----- INPUT FOR THIS TASK

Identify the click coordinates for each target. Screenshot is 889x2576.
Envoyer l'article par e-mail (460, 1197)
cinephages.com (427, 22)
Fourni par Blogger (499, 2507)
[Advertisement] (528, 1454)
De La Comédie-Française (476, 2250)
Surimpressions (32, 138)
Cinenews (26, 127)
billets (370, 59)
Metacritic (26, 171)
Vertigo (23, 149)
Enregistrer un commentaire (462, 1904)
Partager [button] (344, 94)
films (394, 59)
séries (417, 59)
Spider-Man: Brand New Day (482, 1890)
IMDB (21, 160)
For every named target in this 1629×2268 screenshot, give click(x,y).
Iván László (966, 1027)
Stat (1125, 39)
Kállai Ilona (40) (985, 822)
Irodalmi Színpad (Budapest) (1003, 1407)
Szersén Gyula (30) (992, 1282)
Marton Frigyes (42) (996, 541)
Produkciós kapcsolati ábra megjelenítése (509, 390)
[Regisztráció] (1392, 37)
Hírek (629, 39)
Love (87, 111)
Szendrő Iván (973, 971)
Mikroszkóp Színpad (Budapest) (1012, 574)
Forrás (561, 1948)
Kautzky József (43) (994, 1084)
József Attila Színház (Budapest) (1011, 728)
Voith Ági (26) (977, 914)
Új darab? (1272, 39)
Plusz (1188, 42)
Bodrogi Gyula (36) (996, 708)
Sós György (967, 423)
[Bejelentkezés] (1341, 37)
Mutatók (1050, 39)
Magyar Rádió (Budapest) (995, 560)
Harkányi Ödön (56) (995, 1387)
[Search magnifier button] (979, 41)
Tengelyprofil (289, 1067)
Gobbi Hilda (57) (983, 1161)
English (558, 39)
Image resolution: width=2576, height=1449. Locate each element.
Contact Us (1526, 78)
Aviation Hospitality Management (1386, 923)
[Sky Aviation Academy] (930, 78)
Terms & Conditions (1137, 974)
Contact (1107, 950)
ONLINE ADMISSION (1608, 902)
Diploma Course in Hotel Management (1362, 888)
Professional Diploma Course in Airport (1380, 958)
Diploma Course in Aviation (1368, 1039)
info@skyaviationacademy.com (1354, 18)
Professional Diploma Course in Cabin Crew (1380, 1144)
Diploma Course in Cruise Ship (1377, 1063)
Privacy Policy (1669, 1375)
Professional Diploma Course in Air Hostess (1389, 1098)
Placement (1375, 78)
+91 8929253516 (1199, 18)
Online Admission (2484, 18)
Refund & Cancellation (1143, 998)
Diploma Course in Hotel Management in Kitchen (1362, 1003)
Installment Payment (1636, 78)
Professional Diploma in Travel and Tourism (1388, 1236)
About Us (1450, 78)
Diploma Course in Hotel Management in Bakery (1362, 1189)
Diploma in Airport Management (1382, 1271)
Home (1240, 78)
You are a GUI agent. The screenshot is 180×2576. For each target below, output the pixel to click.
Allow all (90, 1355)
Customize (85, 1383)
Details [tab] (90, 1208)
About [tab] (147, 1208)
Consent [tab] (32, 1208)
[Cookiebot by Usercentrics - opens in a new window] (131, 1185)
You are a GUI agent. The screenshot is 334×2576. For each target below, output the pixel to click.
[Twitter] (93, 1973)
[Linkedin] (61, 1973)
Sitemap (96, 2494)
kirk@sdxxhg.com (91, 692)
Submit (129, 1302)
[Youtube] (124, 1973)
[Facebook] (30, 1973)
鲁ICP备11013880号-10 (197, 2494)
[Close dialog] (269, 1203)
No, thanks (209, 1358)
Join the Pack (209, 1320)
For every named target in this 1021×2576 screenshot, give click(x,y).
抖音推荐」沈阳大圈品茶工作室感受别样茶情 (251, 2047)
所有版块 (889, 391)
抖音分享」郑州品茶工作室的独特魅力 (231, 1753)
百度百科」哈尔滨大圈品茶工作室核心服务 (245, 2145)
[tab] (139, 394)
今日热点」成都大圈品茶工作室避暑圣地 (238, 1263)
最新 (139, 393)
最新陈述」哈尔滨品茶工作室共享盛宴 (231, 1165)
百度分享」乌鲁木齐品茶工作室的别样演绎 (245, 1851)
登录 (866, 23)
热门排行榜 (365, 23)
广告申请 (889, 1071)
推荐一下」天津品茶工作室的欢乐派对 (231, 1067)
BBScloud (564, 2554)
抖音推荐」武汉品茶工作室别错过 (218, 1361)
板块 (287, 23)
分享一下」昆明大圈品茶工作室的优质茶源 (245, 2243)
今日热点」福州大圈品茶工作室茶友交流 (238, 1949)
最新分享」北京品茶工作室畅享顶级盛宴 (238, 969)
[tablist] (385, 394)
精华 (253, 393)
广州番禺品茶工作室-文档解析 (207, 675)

----------

(WHAT IS BEING ASKED):
Set down the lines of the records exactly, from the first one through the line containing "De La Comédie-Française (476, 2250)", and add nothing else.

(ANSWER TO THE EXERCISE):
Identify the click coordinates for each target. Screenshot is 889x2576.
Envoyer l'article par e-mail (460, 1197)
cinephages.com (427, 22)
Fourni par Blogger (499, 2507)
[Advertisement] (528, 1454)
De La Comédie-Française (476, 2250)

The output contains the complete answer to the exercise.